[EXTRACTED ENTRIES]
————

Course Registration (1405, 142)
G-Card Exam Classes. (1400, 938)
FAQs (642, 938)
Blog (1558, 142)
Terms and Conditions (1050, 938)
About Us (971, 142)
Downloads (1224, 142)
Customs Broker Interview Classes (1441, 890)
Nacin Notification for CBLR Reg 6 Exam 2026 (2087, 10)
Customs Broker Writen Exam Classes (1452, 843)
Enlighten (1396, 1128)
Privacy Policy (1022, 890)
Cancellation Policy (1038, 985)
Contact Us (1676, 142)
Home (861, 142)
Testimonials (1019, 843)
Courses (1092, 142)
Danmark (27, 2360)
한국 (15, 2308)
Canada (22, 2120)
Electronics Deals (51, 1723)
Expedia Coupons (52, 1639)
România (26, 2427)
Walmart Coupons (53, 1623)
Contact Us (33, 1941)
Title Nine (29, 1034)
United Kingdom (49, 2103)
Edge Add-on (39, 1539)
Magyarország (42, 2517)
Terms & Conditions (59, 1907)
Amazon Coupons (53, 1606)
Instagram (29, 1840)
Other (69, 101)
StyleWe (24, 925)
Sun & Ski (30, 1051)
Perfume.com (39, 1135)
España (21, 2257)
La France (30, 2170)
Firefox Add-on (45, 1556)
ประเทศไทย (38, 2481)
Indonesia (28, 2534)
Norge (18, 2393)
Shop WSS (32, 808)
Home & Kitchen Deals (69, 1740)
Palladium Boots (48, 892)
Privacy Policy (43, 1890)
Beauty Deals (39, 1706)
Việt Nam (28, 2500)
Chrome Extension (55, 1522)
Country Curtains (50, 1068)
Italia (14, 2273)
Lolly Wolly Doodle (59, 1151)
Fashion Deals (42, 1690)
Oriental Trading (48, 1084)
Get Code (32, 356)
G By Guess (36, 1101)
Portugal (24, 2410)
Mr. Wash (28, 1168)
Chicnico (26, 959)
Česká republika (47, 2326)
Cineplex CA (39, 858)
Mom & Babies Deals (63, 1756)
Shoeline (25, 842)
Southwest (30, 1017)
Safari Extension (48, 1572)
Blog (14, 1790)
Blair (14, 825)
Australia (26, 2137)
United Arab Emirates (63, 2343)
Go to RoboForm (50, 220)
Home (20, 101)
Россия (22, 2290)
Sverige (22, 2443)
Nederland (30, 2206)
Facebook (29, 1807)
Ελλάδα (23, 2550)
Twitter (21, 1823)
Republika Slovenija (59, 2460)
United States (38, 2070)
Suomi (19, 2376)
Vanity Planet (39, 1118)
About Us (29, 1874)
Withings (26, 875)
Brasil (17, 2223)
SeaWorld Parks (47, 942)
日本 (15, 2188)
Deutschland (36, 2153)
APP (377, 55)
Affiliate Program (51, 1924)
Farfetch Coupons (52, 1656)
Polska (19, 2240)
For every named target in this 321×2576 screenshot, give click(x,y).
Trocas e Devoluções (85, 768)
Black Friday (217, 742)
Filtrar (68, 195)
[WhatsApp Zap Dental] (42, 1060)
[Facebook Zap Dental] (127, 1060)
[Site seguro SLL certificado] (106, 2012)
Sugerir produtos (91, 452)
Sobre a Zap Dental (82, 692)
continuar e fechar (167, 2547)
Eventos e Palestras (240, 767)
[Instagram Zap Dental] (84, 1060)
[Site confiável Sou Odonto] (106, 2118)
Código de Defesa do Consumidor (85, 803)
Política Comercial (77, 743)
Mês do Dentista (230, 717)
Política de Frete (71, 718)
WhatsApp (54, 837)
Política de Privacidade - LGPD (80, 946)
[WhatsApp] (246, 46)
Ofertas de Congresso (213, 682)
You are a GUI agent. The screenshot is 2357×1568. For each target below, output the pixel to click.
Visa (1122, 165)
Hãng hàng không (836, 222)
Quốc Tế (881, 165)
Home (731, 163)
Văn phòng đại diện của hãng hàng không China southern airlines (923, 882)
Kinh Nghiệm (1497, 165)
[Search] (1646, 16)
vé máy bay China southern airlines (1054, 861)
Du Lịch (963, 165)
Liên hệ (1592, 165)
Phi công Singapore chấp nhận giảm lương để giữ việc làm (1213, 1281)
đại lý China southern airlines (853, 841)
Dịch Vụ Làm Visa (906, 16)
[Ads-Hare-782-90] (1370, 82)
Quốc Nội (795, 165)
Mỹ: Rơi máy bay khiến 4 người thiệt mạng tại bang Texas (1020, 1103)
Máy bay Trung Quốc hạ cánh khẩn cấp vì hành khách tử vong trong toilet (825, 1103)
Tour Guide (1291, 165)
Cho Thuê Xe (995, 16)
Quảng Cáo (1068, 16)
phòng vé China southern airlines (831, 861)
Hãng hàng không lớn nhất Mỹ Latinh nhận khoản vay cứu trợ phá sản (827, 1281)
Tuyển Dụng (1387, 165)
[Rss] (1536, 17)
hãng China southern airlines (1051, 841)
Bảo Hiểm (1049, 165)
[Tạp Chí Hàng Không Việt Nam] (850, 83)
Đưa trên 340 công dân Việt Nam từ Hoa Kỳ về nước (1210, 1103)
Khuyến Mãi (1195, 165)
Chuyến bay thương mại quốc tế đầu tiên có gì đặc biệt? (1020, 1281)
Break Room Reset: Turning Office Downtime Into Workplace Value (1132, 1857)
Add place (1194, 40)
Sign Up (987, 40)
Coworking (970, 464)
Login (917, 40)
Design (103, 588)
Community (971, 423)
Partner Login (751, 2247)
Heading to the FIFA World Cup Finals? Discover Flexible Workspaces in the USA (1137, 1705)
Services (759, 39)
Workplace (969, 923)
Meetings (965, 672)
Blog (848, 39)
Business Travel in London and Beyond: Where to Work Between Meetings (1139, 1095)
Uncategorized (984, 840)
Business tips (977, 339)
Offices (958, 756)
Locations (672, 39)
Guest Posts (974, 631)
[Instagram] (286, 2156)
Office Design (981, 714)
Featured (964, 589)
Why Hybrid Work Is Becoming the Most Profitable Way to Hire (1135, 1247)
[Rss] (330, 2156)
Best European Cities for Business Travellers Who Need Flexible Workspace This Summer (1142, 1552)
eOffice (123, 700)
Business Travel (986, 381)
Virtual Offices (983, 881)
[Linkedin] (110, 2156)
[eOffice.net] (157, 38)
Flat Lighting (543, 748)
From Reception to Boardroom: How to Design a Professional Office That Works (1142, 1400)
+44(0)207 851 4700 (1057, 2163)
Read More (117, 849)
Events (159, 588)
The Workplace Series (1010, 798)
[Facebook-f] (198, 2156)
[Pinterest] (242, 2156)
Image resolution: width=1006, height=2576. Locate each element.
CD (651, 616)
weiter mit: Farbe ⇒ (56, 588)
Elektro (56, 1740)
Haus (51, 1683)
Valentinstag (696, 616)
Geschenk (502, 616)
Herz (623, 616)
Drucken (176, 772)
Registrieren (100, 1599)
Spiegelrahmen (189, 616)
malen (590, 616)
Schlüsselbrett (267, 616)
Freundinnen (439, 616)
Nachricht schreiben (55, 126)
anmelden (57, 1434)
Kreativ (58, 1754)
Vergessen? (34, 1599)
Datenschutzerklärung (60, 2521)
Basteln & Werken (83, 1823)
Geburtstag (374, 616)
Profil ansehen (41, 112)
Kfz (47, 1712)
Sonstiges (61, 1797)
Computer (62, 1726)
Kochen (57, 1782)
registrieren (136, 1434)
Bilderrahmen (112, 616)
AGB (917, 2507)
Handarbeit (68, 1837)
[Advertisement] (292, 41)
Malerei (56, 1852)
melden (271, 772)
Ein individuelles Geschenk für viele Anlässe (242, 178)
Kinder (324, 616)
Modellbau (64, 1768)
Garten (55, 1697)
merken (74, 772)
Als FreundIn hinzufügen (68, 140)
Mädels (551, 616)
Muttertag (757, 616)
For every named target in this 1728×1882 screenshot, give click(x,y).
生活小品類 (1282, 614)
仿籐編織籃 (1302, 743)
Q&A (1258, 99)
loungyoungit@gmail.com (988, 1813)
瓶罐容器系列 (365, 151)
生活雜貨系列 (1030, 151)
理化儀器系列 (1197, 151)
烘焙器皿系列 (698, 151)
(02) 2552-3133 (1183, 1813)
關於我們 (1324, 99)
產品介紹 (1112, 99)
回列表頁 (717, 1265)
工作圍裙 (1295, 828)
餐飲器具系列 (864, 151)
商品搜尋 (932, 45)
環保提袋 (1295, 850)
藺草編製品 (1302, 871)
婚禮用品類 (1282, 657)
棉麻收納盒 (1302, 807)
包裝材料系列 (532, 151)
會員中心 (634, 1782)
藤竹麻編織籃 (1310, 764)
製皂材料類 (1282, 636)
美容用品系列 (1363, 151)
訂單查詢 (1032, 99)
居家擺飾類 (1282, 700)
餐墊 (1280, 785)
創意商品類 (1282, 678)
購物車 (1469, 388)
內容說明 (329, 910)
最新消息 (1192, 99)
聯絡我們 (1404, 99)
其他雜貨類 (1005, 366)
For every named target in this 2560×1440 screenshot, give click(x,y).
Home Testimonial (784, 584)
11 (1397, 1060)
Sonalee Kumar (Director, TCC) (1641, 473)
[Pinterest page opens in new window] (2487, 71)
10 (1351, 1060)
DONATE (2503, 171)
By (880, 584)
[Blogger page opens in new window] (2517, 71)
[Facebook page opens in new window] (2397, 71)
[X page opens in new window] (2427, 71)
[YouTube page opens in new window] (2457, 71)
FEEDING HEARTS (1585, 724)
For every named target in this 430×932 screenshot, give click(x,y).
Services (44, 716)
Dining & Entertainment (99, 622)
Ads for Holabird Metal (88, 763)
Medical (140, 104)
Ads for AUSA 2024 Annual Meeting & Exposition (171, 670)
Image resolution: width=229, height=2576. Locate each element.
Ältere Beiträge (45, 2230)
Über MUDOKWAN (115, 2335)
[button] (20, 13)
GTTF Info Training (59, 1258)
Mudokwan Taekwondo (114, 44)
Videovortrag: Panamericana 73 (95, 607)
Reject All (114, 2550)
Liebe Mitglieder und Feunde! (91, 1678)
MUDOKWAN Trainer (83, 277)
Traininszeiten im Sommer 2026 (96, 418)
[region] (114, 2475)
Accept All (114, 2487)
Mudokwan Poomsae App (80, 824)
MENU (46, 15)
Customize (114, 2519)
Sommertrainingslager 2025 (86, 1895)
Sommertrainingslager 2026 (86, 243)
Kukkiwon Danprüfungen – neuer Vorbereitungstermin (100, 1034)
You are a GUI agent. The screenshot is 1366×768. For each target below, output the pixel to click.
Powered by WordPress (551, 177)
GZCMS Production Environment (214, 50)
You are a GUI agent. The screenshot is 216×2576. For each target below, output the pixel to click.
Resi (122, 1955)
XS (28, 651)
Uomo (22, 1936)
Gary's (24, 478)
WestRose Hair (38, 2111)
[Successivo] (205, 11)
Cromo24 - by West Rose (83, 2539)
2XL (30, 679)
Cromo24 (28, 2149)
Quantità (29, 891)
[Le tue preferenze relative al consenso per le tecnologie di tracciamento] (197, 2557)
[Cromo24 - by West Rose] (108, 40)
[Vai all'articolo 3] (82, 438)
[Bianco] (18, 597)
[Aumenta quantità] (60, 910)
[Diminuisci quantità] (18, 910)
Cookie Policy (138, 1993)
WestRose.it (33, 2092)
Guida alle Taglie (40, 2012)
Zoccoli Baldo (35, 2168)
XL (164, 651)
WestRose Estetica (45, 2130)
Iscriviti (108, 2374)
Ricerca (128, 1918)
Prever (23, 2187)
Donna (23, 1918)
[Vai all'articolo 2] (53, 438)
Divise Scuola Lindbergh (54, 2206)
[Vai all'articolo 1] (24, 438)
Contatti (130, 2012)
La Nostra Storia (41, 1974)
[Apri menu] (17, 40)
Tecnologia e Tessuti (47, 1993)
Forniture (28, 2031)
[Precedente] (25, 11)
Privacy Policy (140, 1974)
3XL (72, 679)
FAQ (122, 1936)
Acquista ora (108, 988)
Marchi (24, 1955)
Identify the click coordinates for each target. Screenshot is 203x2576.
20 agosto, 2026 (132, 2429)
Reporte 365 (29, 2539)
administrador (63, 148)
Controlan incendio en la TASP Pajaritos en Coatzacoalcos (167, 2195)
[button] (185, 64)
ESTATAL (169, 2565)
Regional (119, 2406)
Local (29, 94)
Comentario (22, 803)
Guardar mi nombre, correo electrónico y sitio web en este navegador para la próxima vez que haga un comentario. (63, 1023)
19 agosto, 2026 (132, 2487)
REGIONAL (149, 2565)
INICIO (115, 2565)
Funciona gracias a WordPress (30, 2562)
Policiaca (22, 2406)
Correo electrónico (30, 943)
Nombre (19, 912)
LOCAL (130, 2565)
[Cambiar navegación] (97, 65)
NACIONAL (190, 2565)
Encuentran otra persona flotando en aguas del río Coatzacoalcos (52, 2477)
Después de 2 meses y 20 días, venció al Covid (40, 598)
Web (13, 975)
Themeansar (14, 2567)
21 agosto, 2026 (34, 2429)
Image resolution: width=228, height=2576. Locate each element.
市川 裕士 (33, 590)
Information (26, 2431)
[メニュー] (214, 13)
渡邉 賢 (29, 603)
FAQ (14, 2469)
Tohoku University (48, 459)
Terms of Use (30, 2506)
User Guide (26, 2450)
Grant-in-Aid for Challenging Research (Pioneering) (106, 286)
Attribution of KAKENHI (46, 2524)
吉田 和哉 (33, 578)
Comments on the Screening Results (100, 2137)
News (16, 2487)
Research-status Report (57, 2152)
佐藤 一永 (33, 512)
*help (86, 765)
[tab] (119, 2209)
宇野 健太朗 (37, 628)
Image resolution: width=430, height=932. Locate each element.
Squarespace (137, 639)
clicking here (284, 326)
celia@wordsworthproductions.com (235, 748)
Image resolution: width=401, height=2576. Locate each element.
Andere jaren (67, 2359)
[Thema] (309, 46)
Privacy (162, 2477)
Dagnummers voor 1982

————

Set down exactly the lines from the one that contains "Después de 2" to the final line above, both included, and nothing more.

[TASK RESPONSE]
Después de 2 meses y 20 días, venció al Covid (40, 598)
Web (13, 975)
Themeansar (14, 2567)
21 agosto, 2026 (34, 2429)
Image resolution: width=228, height=2576. Locate each element.
市川 裕士 (33, 590)
Information (26, 2431)
[メニュー] (214, 13)
渡邉 賢 (29, 603)
FAQ (14, 2469)
Tohoku University (48, 459)
Terms of Use (30, 2506)
User Guide (26, 2450)
Grant-in-Aid for Challenging Research (Pioneering) (106, 286)
Attribution of KAKENHI (46, 2524)
吉田 和哉 (33, 578)
Comments on the Screening Results (100, 2137)
News (16, 2487)
Research-status Report (57, 2152)
佐藤 一永 (33, 512)
*help (86, 765)
[tab] (119, 2209)
宇野 健太朗 (37, 628)
Image resolution: width=430, height=932. Locate each element.
Squarespace (137, 639)
clicking here (284, 326)
celia@wordsworthproductions.com (235, 748)
Image resolution: width=401, height=2576. Locate each element.
Andere jaren (67, 2359)
[Thema] (309, 46)
Privacy (162, 2477)
Dagnummers voor 1982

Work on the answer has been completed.